Orthogonality makes a cameo in inverse matrices

Say $A$ and $B$ are $n \times n$ square matrices and $AB = I$. In other words, $A$ is $B^{-1}$ and $B$ is $A^{-1}$.

Here’s a question for you, from one of Boyd’s linear dynamical systems lectures: what’s the inner product of the $i$th row of $A$, $\tilde{a}_i$, and the $j$th column of $B$, $b_j$? And what does the value of this inner product say about $A$ and $B$?

Here’s the answer: $\tilde{a}_i \cdot b_j$ is $I_{i,j}$, so it’s $0$ when $i \neq j$, and $1$ when $i = j$. In other words, the $i$th row of $A$ is orthogonal to the $j$th column of $B$ unless $i = j$. As Boyd notes, this fact follows naturally from the inner product interpretation of the matrix multiplication $AB = I$. Yet it seems surprising. Can we get some intuition for why orthogonality shows up here?

Turns out, yeah, absolutely. This orthogonality stuff is wonderful intuition for how inverse matrices retrieve coordinates.

First, note that $A$ is invertible, so its columns form a basis.¹ So, we can express any $n$-dimensional vector $v$ as a linear combination of $A$’s columns:

\[v = c_1 a_1 + \cdots + c_n a_n,\]

where $a_i$ are the basis vectors and $c_i$ are the coordinates of $v$ in this basis.
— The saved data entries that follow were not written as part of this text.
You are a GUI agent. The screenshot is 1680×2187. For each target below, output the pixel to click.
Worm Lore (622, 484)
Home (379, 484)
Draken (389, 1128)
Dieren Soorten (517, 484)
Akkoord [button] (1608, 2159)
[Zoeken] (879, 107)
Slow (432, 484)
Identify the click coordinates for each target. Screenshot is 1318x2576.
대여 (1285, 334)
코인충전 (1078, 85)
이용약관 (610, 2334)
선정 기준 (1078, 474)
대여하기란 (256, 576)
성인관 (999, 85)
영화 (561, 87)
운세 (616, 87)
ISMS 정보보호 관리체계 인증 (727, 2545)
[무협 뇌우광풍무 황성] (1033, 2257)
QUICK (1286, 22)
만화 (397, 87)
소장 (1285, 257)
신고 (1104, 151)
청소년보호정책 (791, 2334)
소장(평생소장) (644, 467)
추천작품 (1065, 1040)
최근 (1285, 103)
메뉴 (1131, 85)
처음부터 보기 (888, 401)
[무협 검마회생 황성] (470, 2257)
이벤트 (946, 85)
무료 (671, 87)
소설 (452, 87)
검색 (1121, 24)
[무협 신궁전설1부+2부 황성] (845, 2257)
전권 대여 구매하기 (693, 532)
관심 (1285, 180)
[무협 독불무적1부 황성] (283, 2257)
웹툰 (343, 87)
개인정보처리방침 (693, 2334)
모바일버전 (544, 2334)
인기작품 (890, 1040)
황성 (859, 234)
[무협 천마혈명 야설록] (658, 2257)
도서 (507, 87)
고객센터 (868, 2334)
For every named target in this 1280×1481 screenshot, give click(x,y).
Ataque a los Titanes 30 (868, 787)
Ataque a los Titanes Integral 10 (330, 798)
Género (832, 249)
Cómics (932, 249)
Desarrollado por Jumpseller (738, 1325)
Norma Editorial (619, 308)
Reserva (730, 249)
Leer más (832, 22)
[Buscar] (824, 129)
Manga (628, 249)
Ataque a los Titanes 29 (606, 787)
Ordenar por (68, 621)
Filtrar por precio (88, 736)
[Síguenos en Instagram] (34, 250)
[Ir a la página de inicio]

So, we start with a column of coordinates $\begin{bmatrix} c_1 & \cdots & c_n \end{bmatrix}^t$, and apply $A$ to it to get $v$. We’d like $A^{-1}v$ to give us back $\begin{bmatrix} c_1 & \cdots & c_n \end{bmatrix}^t$.

This is in fact exactly what $A^{-1}$ does: it “picks out” the coordinates $c_i$. If you want to find $c_i$ (the $i$th coordinate of $v$ in the basis formed by the columns of $A$), you can take the dot product of the $i$th row of $A^{-1}$ with $v$. Specifically, if $v = c_1 a_1 + \cdots + c_n a_n$, then dotting the $i$th row of $A^{-1}$ with $v$ will give you $c_i$. Why? Because the dot products of the $i$th row of $A^{-1}$ with $a_1, \ldots, a_{i-1}, a_{i+1}, \ldots, a_n$ will all give zero (by the opening fact of this post!). Only the dot product of the $i$th row of $A^{-1}$ with $a_i$ will “survive” to give $1$, and that will multiply with $a_i$’s coefficient $c_i$ to recover the coordinate $c_i$. Repeat for all rows of $A^{-1}$, and you’ll get back exactly the entire column you started with: $\begin{bmatrix} c_1 & \cdots & c_n \end{bmatrix}^t$.

The orthogonality condition between the the rows of $A^{-1}$ and the columns of $A$ ensures that each component $c_i$ gets mapped back exactly where it came from, with no “cross-talk” between different components.

Why? Because for $A$ to have an inverse transformation — one that exactly undoes its effect on a vector — $A$ must be both one-to-one, i.e., different inputs map to different outputs, and onto, i.e., every vector in the output space can be reached. Both of these are necessary conditions for an inverse to exist. If $A$ is not one-to-one, we won’t be able to find exactly which input produced an output. If $A$ is not onto, there could be some outputs we can’t reach with any inputs. Now, why does the columns of $A$ forming a basis ensure that $A$ is both one-to-one and onto? Because if the columns are spanning, $A$ is onto: any output can be reached by a certain linear combination of the columns. If the columns are linearly independent, every output is a unique linear combination of the columns. If the columns are both spanning and independent, we have ourselves a basis! ↩